The Bearospace Co-Leaders for this year’s competition are Lucia Gonzalez, and Ryan Rio, both Aerospace Engineering majors here at UCLA. Lucia is also an alumna of the WE@UCLA Leadership Academy, as well as the WE@UCLA Aerospace Academy.
Audrey Pool O’Neal Ph.D., Director of UCLA Women in Engineering, has served as faculty advisor to the UCLA AISES Rocket Team since 2014.
For background on the competition, please read the following from the First Nations Launch website:
The First Nations Launch competition offers Tribal Colleges and Universities, in addition to American Indian Science and Engineering Society (AISES) chapter students, the opportunity to demonstrate engineering and design skills through direct application in high-powered rocketry.

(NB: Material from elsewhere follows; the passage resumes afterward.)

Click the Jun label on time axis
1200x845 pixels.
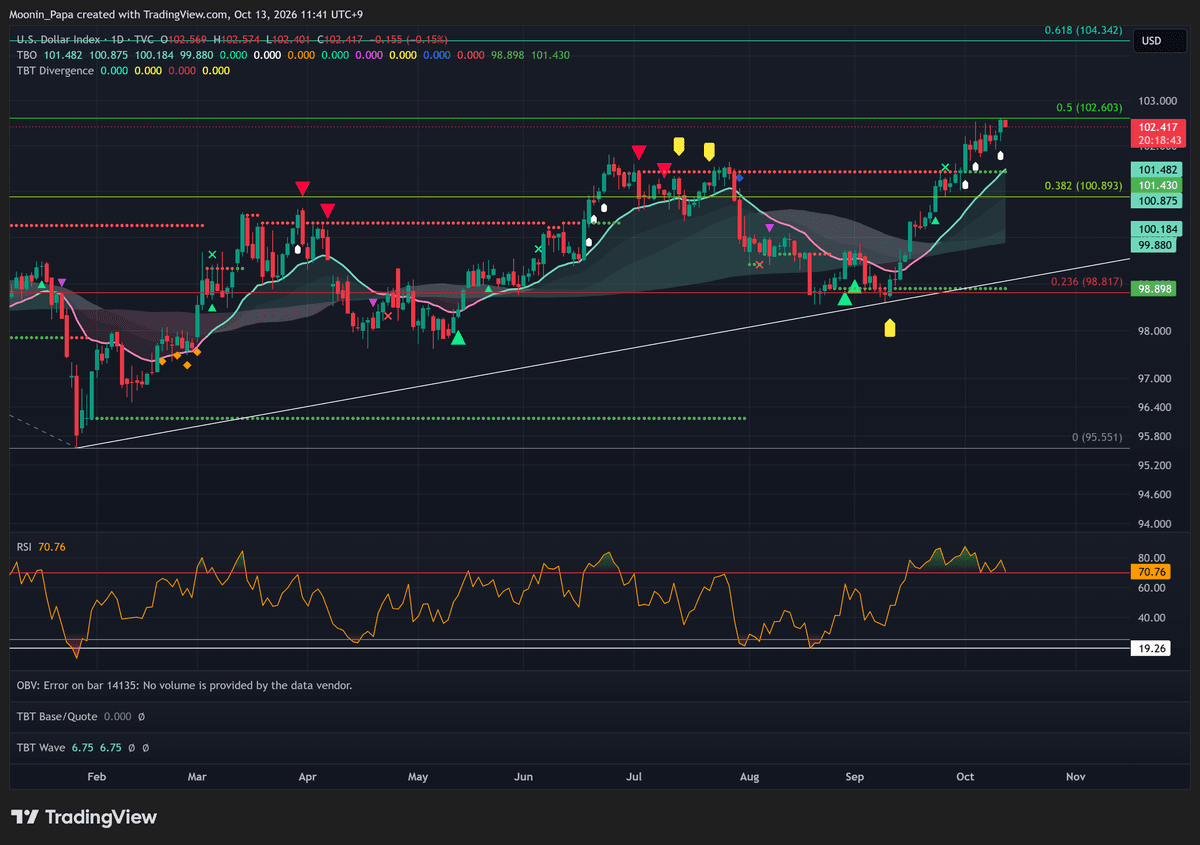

The competition requires teams of undergraduate students to conceive, design, fabricate, and compete with high-powered rockets. The restrictions on rocket motors and dimensions are limited so that knowledge, creativity, and imagination of the students are challenged. The end result is a unique aerospace experience for students that provides a great aerospace experience unique to Native American communities.

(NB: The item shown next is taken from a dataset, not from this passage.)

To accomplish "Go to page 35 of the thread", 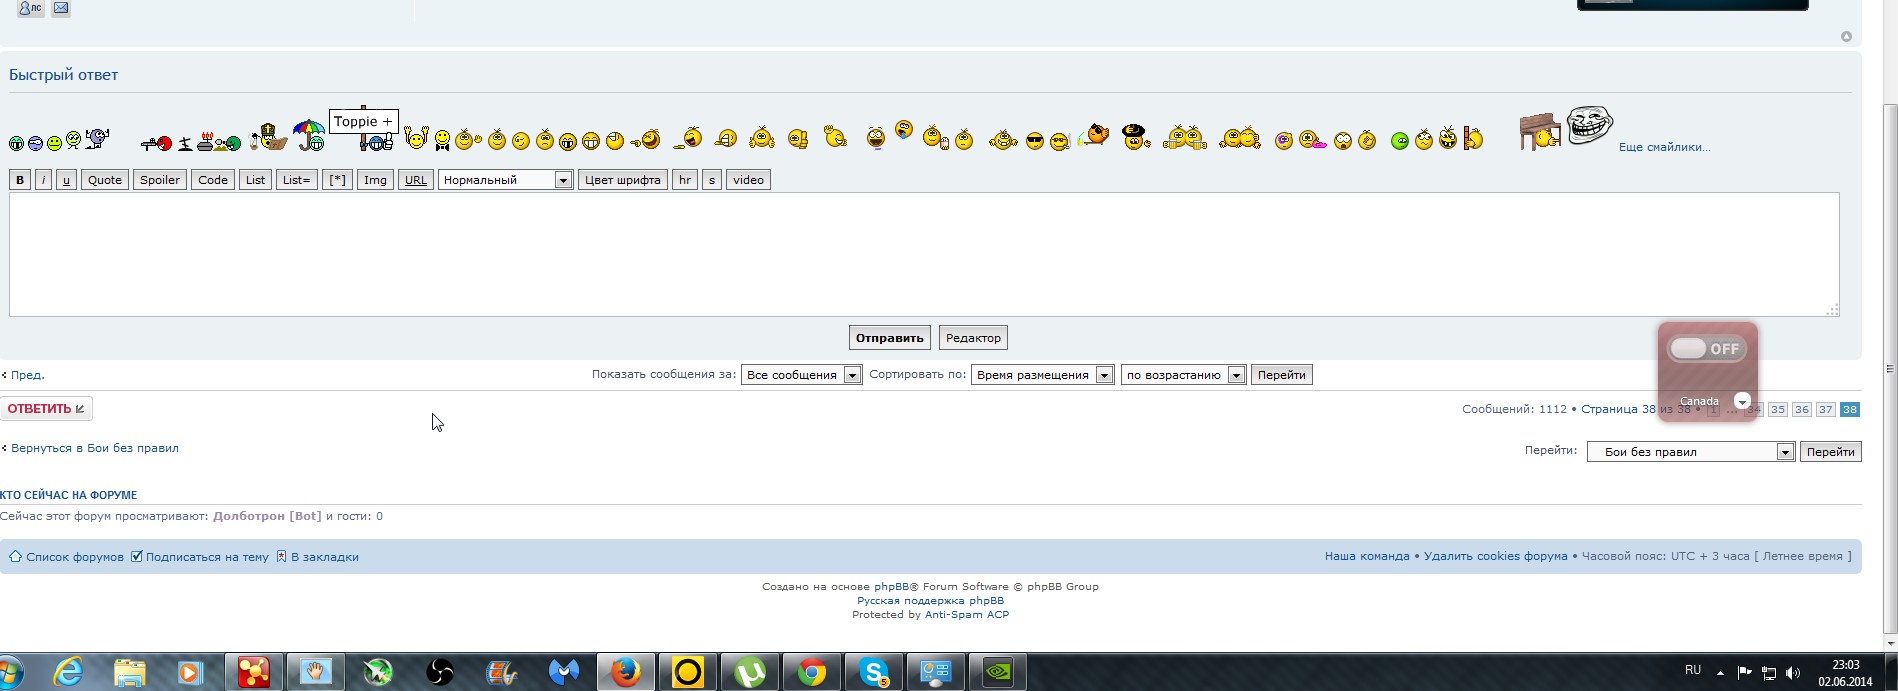I will (x=1777, y=410).
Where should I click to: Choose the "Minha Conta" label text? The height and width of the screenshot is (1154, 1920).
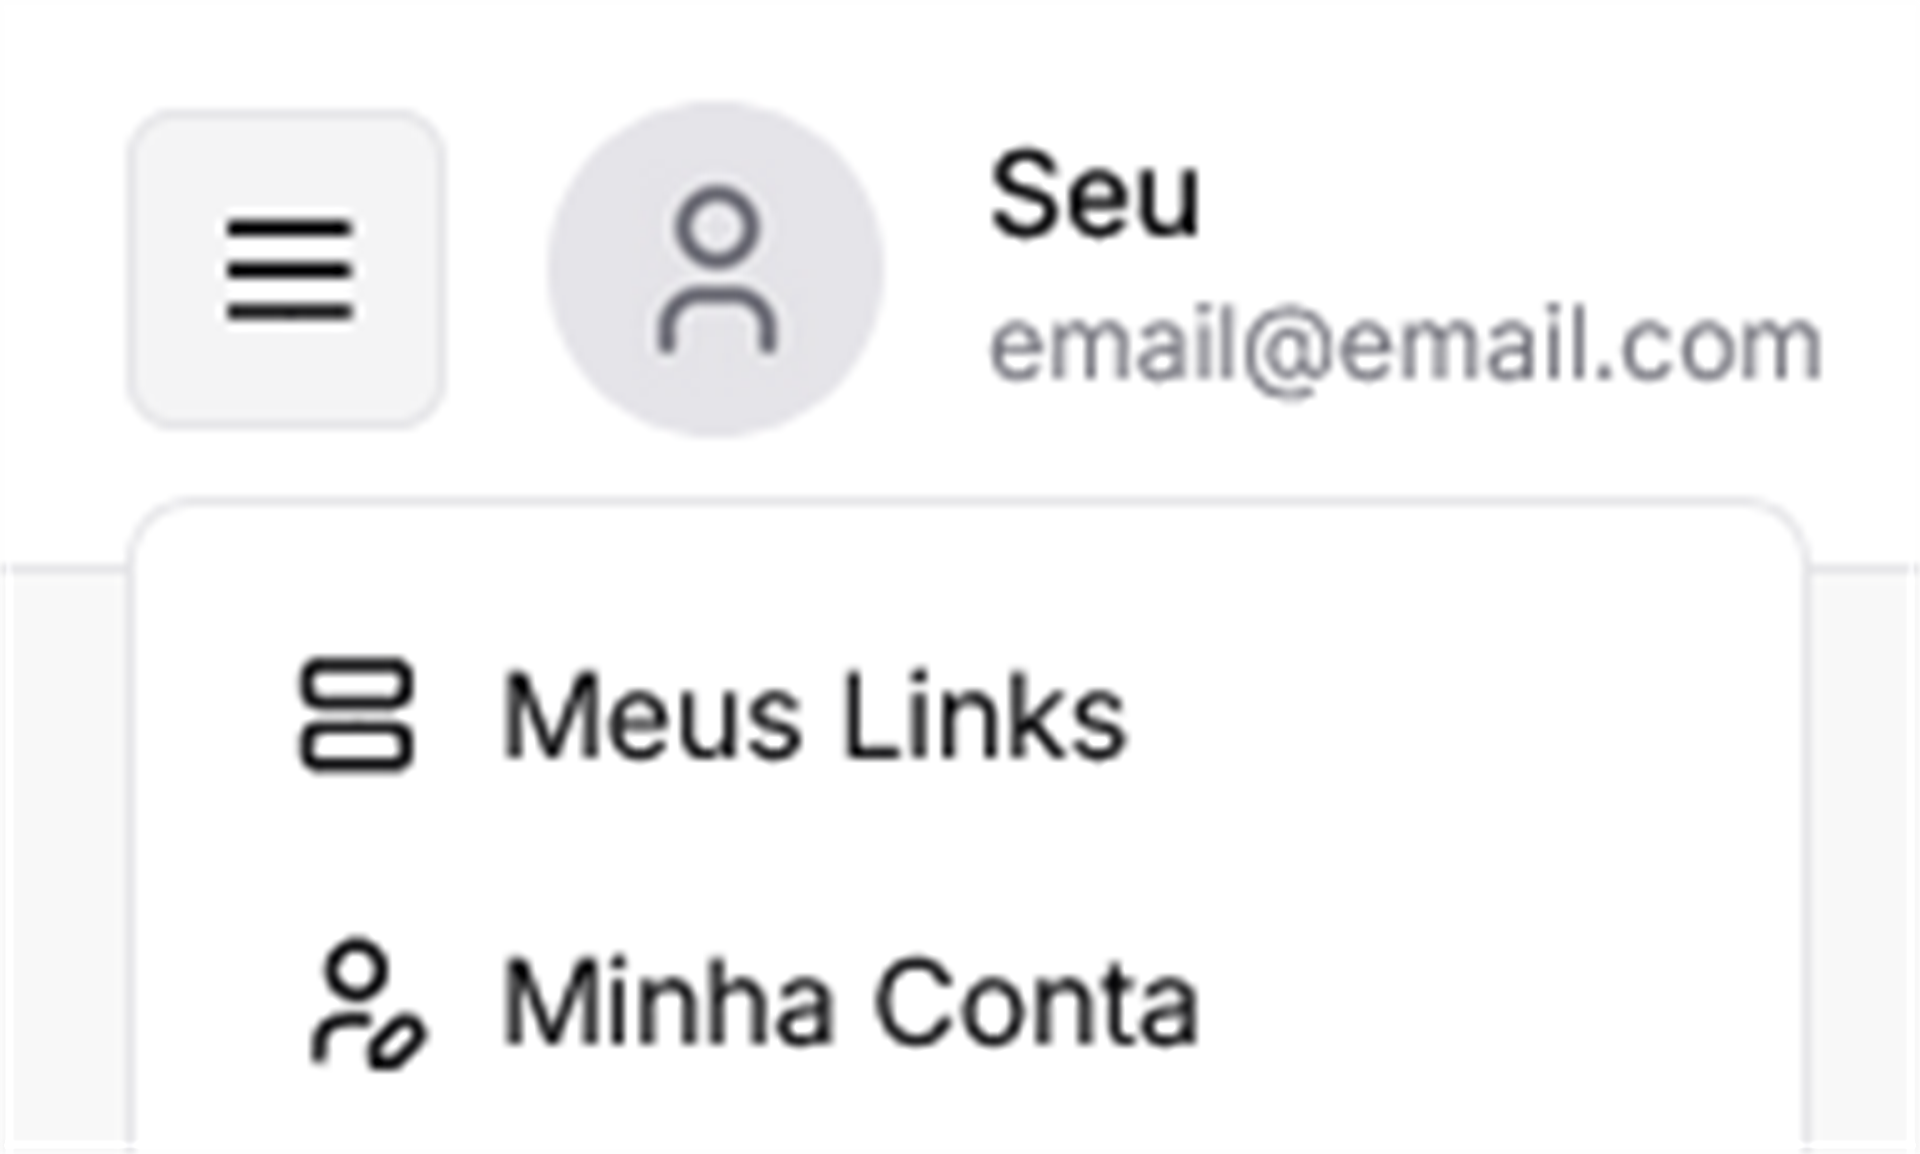(848, 1003)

Rocket Design Objectives: The objective of the Wisconsin Space Grant Consortium (WSGC) 2019 First Nations Launch AISES Challenge was: To design and construct a micro-controller system installed in a high-power rocket that can capture crucial data during flight.
The Challenge: Teams were required to have at least three (3) reportable captured data files. Data captured could include, but was not limited to: fin flitter, air frame vibrations, air frame temperatures, internal pressure changes, coefficient atmospheric changes during flight, internal pressure data during deployment of charges, GPS coordinates, etc. Teams retrieving logical data from the flight gained points on the challenge performance portion.
The rocket had to exceed 3500 feet and could go no higher than 5000 feet (max) above ground level (AGL) using one 54mm Aerotech J450 DM disposable motor. Motors will be provided by WSGC.
Teams that came closest to their predicted apogee based on their prediction stated on the final report gained points for the flight performance portion of the competition. Teams were also required to use the motor ejection charge feature, including altimeter(s) for a safe recovery.